From this novel, we learn that part of the process of creating docile and obedient slaves, for many slave holders, is breaking down the slaves' sense of selfhood through the denial of their freedom. While Mr. Garner does not necessarily employ this method with his slaves while he is alive, the other slave owners he knows, as well as schoolteacher (who takes over Sweet Home after Mr. Garner's death) and Brandywine (the slaver that Paul D tries to kill after he was sold from Sweet Home), seem to do this.
Schoolteacher, for example, has his nephews comparing Sethe's "human" qualities and her "animal" qualities, dehumanizing and degrading her, showing how he thinks of slaves and, thus, how he treats them. Clearly his nephews learn to think of her as less-than-human as well because they assault her, stealing her milk, and whip her mercilessly, creating the web work of scars she has on her back.

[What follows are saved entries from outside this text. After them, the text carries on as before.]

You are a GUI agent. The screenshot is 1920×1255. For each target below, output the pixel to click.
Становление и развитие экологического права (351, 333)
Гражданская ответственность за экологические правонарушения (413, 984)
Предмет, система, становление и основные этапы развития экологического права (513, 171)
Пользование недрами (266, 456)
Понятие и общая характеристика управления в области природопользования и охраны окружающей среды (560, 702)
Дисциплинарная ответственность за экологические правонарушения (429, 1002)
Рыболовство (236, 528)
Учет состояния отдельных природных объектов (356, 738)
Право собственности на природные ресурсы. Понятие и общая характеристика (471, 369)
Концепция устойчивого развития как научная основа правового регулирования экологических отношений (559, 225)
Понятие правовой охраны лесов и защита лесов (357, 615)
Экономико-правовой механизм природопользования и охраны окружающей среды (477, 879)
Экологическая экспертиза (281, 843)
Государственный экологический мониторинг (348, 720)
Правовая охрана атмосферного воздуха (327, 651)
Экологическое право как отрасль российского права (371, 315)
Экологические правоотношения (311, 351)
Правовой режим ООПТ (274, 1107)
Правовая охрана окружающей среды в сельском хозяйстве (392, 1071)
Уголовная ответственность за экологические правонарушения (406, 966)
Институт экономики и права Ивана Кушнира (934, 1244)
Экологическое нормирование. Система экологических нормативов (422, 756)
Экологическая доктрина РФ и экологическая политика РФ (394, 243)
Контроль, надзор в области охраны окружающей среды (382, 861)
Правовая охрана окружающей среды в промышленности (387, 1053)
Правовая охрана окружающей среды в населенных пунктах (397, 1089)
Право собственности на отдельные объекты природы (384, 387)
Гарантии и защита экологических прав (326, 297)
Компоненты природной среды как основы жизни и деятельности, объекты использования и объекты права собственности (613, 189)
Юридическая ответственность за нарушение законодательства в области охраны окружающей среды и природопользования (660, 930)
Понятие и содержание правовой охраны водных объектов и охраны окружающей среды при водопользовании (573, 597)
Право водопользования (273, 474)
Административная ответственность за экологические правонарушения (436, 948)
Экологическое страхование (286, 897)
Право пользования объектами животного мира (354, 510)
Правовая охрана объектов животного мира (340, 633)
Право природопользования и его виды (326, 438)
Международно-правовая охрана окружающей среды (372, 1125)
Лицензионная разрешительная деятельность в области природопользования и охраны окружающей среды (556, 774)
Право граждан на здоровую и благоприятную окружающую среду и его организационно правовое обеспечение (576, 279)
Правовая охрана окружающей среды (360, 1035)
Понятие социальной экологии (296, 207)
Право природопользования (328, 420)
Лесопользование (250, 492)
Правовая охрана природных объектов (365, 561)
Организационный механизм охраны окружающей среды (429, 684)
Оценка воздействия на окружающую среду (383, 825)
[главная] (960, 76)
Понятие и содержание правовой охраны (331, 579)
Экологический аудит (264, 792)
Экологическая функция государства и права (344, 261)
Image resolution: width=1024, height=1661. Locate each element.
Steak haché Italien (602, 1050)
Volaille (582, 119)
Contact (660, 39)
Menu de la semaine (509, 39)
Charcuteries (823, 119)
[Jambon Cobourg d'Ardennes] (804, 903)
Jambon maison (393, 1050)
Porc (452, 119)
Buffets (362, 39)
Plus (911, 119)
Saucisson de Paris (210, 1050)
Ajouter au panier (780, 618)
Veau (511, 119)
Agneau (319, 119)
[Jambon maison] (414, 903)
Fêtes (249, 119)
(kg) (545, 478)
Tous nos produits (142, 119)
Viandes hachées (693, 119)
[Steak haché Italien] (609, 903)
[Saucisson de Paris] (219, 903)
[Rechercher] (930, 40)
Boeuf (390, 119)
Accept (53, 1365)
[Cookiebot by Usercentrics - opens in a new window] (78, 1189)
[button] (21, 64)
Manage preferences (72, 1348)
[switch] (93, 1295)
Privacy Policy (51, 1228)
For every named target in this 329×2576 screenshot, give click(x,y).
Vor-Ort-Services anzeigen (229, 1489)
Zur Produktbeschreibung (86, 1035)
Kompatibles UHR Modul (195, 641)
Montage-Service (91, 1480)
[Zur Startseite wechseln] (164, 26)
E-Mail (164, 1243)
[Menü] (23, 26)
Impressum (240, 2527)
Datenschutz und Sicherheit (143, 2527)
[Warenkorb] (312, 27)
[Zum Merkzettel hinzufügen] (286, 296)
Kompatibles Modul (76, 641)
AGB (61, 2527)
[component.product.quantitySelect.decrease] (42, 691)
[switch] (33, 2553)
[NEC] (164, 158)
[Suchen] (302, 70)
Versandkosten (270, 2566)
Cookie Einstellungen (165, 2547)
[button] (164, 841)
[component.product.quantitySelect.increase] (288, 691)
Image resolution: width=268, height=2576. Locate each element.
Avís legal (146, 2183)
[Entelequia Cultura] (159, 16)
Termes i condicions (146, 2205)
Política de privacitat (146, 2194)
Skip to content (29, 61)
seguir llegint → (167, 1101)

Paul D is forced to wear an iron bit in his mouth and a spiked collar is put on him, like an animal, giving him lots of time to reflect on how even animals like the rooster actually have more freedom and selfhood than he does. Paul D says of the rooster,
Mister, he looked so...free. Better than me. Stronger, tougher ... Mister was allowed to be and stay what he was. But I wasn't allowed to be and stay what I was. Even if you cooked him you'd be cooking a rooster named Mister. But wasn't no way I'd ever be Paul D again, living or dead.
Slavery, essentially, turns human beings into animals, into something even less than animals, denying them the experience of selfhood to which all humans are entitled.